Task goal
Your answer should be one number: the count of lines in the data below that include "will".

Input data

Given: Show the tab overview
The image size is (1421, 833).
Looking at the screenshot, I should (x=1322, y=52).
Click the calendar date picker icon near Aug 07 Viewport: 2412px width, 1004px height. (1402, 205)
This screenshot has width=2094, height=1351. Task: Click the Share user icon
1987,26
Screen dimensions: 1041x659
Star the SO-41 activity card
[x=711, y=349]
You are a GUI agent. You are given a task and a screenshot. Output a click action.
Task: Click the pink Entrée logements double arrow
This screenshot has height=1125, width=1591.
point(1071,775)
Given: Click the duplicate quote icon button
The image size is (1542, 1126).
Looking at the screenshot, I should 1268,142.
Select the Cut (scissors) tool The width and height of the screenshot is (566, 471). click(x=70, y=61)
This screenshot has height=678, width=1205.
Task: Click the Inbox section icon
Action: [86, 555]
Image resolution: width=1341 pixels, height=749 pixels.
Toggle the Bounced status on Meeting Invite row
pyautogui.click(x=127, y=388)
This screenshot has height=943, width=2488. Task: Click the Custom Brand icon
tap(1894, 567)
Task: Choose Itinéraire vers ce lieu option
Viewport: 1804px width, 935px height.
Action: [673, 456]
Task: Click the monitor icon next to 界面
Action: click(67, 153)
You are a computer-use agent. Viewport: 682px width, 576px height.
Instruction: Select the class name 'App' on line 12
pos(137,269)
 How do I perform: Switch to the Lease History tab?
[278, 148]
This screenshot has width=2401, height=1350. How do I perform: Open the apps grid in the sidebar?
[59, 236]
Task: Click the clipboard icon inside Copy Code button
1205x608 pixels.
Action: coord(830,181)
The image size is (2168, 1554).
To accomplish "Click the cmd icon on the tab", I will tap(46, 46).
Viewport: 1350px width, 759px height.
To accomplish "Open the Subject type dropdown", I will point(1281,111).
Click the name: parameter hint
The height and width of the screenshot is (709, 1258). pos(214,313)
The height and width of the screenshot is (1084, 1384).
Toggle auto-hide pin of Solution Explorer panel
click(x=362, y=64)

Exercise output
2